**WHAT NEEDS TO BE DONE:** As output, give the exact lines from the one containing "The width and" through the end of the listing below, both included, without the pictures.

----------

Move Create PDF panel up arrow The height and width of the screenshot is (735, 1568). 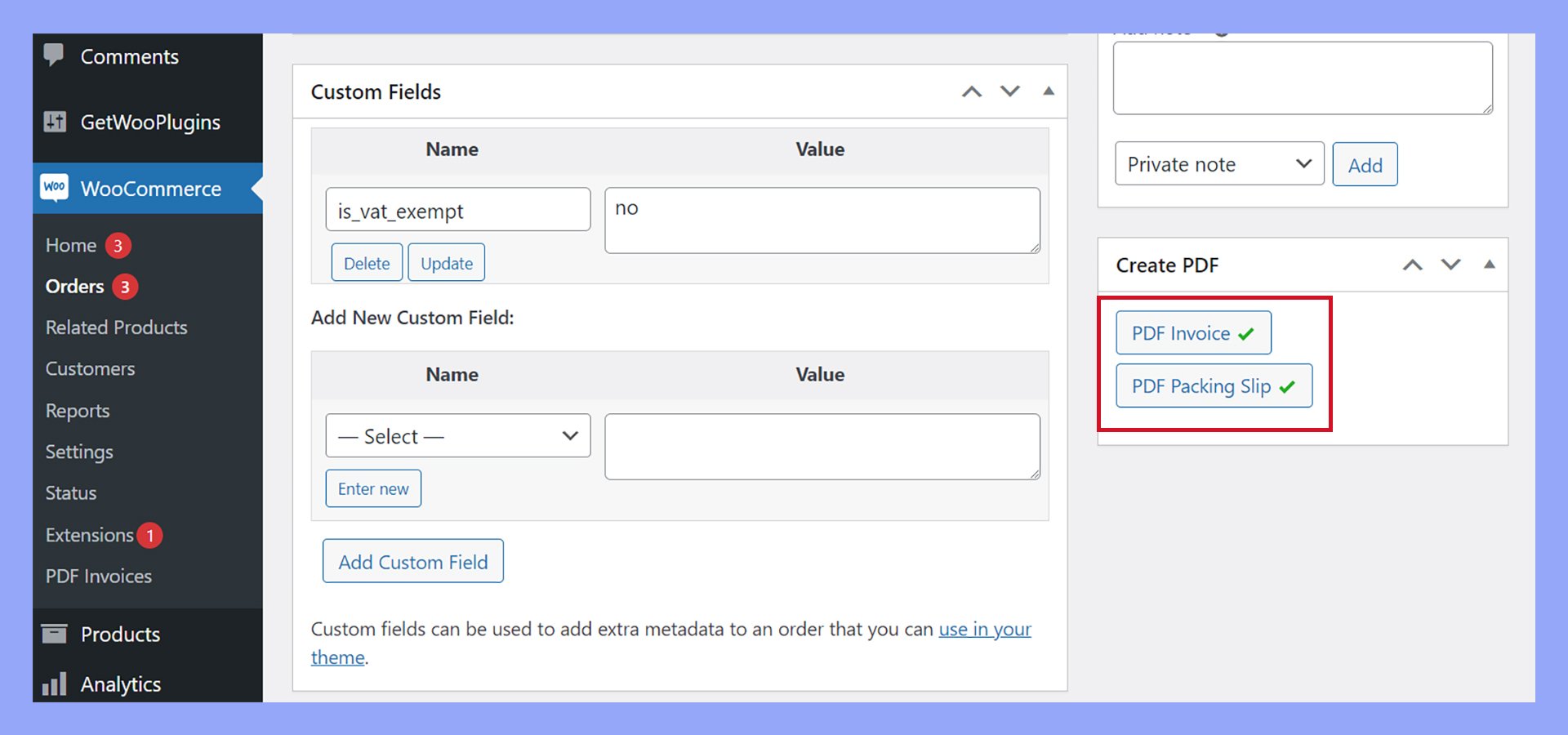coord(1412,265)
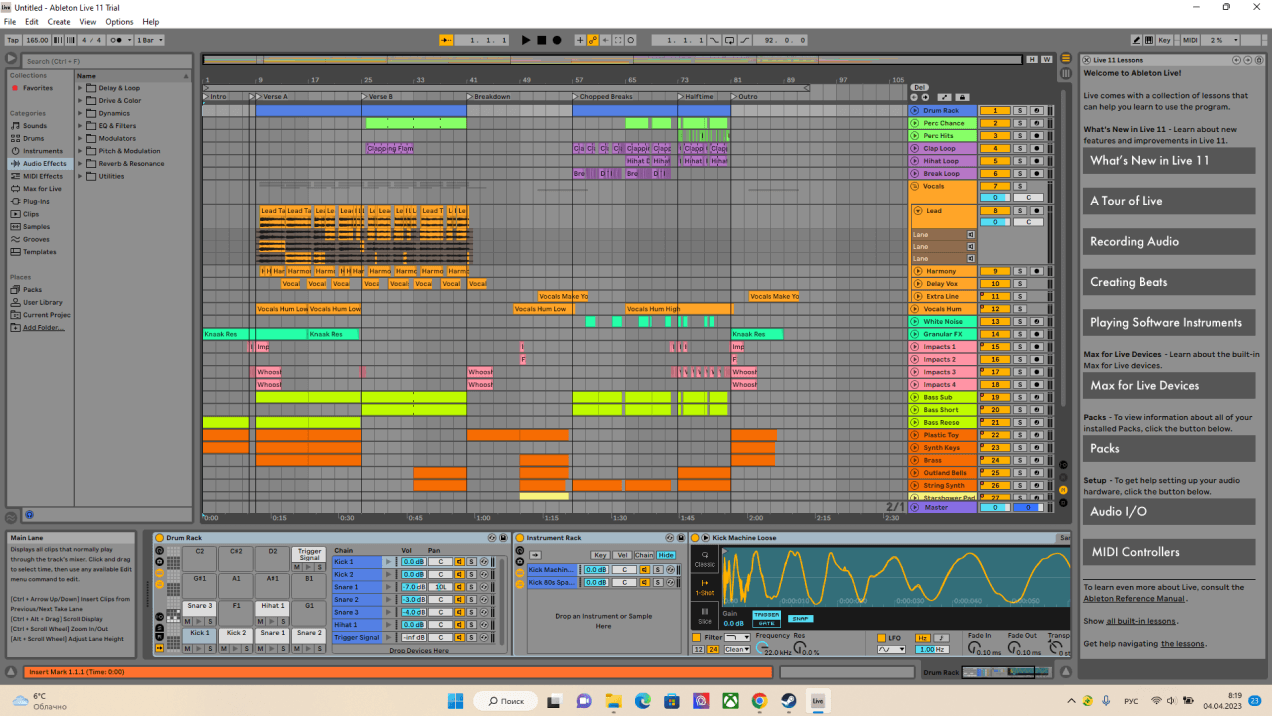Screen dimensions: 1272x716
Task: Click the Stop button in transport
Action: 542,40
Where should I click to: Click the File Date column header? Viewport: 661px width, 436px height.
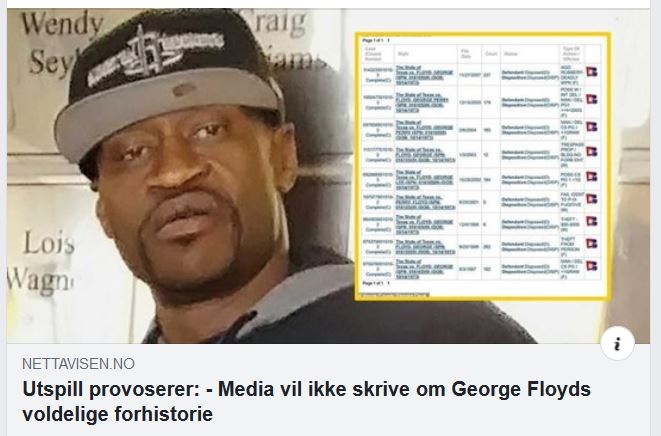tap(465, 54)
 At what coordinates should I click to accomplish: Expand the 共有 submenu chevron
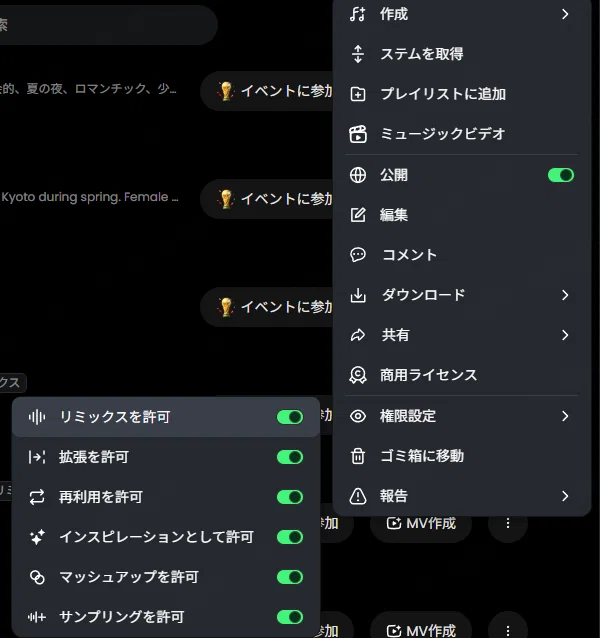click(565, 335)
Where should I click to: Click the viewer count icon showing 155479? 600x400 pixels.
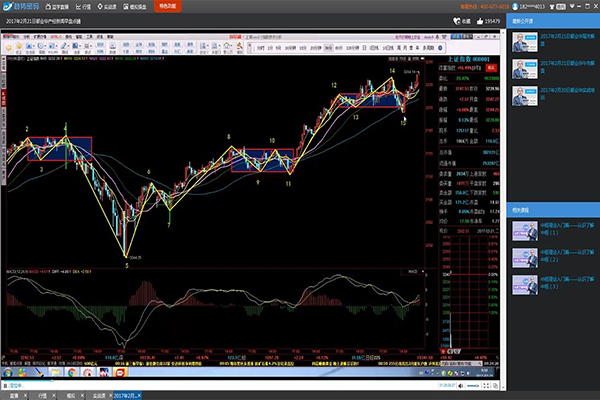tap(479, 19)
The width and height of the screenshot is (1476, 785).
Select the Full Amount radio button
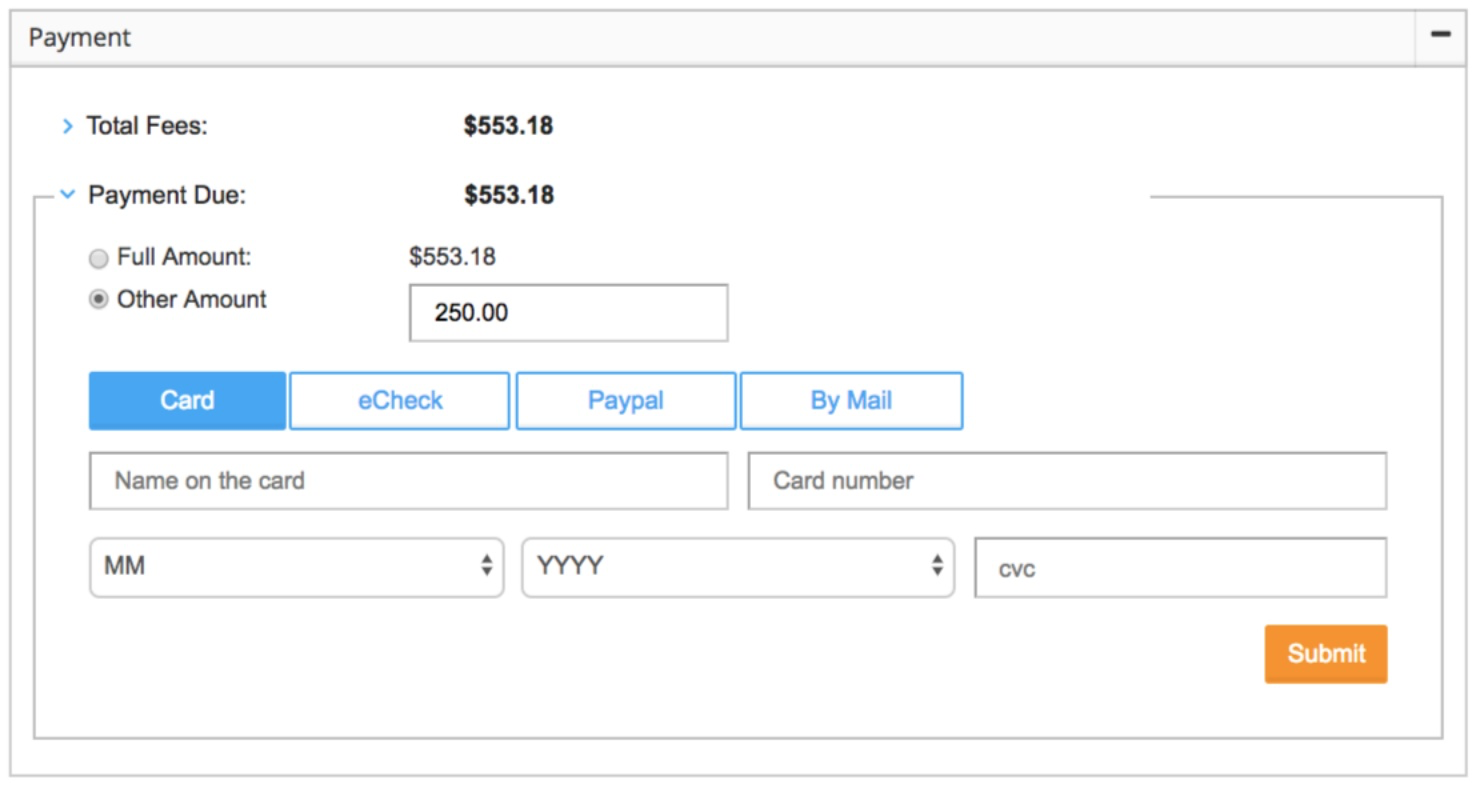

----------

**SOLUTION FOR THIS TASK:**
The width and height of the screenshot is (1476, 785).
Select the Full Amount radio button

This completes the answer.